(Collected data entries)
◇ ◇ ◇ ◇ ◇ ◇ ◇

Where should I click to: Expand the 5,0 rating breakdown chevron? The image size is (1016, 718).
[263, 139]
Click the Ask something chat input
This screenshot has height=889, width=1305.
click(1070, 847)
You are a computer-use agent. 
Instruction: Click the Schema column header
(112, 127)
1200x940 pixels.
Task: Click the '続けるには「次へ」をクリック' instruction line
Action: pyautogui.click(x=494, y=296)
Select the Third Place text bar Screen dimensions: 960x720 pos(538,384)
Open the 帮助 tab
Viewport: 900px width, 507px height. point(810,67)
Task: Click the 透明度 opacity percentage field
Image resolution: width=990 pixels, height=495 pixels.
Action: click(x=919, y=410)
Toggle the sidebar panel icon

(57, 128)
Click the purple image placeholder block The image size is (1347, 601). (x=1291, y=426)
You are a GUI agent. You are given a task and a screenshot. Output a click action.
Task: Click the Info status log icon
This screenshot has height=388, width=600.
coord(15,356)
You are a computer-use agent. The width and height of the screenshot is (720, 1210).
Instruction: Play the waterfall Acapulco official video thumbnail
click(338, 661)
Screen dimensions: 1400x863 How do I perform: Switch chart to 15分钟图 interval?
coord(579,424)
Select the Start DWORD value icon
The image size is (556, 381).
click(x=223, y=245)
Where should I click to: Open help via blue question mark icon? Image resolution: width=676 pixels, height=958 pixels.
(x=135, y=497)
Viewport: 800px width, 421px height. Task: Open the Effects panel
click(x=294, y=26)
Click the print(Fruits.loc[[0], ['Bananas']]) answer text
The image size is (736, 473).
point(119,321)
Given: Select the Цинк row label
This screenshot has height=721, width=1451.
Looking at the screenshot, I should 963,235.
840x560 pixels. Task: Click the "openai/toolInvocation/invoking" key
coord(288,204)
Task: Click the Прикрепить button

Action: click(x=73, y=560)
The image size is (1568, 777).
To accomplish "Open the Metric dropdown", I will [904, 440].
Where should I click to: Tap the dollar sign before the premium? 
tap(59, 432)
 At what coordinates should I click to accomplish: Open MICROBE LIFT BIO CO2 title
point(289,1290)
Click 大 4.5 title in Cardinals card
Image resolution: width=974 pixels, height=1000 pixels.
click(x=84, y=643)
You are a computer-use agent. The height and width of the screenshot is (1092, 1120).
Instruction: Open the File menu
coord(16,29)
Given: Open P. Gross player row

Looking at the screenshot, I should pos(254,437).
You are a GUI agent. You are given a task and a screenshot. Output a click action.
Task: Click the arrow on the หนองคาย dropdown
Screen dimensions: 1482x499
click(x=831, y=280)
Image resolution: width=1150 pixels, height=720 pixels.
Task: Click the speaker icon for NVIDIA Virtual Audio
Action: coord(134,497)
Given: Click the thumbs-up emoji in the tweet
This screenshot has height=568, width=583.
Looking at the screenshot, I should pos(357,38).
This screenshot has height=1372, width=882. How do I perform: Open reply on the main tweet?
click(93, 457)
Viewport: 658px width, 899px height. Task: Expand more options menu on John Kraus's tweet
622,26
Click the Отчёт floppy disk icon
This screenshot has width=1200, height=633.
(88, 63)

◇ ◇ ◇ ◇ ◇ ◇ ◇

## [Exercise directions]
Which lines of the data include the word "computer"? Copy each one.

## [Answer]
You are a computer-use agent. 
You are a computer-use agent. The width and height of the screenshot is (720, 1210).
You are a computer-use agent. The height and width of the screenshot is (1092, 1120).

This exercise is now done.